My three favourites have to be barmy, backasswards and daft. Perhaps I should volunteer to work on the campaign for Biden. The slogan could be Trump is Backasswards – it does have a certain ring to it. Trump is Barmy is pretty good as well.
There was a mention in the first paragraph, of the truth curing an obsession. I am exceedingly empathetic which can be most painful as I feel what an other is feeling, walking in their moccasins, as it is described. But as the feeling for the person lessens, it is sympathy that comes into play which is a feeling of sorrow for someone’s misfortunes. Then as the feelings for the person dissipate further, pity comes into play.

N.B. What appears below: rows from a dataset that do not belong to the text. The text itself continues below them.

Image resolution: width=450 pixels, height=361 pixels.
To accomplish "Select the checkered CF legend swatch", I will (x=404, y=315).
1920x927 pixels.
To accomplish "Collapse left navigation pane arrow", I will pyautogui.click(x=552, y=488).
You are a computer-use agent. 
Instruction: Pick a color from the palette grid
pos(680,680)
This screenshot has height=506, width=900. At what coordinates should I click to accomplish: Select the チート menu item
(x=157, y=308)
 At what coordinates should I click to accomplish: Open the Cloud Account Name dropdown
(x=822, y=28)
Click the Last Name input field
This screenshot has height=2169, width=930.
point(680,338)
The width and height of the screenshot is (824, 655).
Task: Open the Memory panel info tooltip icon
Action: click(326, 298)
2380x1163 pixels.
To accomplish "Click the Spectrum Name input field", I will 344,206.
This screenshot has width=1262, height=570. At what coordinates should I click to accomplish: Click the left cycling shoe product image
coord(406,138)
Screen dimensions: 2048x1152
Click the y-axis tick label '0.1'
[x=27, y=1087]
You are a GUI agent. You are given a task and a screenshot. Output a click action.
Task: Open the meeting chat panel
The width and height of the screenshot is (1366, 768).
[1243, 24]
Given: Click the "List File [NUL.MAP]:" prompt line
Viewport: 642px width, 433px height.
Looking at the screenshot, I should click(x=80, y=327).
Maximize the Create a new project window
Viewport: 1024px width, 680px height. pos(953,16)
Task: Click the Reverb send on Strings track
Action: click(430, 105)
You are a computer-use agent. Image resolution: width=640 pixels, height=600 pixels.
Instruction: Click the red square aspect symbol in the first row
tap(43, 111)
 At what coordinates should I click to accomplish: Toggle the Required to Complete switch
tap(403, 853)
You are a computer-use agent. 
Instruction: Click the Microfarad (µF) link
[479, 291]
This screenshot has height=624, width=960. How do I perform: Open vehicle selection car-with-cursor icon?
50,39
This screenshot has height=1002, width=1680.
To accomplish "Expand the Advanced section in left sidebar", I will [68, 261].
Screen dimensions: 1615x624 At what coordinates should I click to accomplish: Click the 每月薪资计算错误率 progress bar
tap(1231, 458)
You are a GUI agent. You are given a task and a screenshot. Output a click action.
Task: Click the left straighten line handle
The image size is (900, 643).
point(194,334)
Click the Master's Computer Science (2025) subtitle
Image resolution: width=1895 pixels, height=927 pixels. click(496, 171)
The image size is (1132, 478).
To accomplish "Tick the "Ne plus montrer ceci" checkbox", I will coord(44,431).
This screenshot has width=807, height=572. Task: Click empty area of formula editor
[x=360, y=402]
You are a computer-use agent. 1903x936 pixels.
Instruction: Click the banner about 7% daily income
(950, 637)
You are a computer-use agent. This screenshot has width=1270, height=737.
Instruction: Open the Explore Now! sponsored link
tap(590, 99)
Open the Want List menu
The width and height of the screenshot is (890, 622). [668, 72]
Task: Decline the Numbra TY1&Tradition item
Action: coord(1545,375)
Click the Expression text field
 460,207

It is like regret or disappointment. The feeling of pity is more comfortable, it is not anger, it is closer to indifference with an ounce or two of compassion thrown in. Hate is not the opposite of love, indifference is, that is one of my wisdoms.
It is most strange the emails that drift into one’s Inbox. A recent one was for an erectile dysfunction supplement. What???? Neither me, nor any man I have ever been to bed with, needed an erectile dysfunction supplement. And in my 77 years there has been many a man – I have been married three times but spent many years single and shall we say, out there. It is preposterous but since April of 2016 120 men have asked me to go to bed with them. Of course, I did not go to bed with all of them, in fact quite few. At some point, should do a count. The self isolation, this pandemic is slowing things up, only two in the past nine or ten weeks. They were two men that reappeared, so to speak, met them before and they either emailed, called or texted asking for me. But, of course, there was no union, not possible in these troubled times.
When this individual blog was first written, it was with the thought that it would be an examination of the concept of truth in the Islamic faith – but obviously it became a bit off topic, This does not mean the project is abandoned but serious work needs to be done on the faith and my mood did become more playful.
The photograph is my mug. While in Vancouver, at the Equinox gym, I achieved a nickname. It was BA Squared. It stood for Bachelor of Arts (have one) and Bad Ass (am one). I was going to have a tattoo made with the symbol. I may still, it would be funny, Not these days however, no tattoos possible.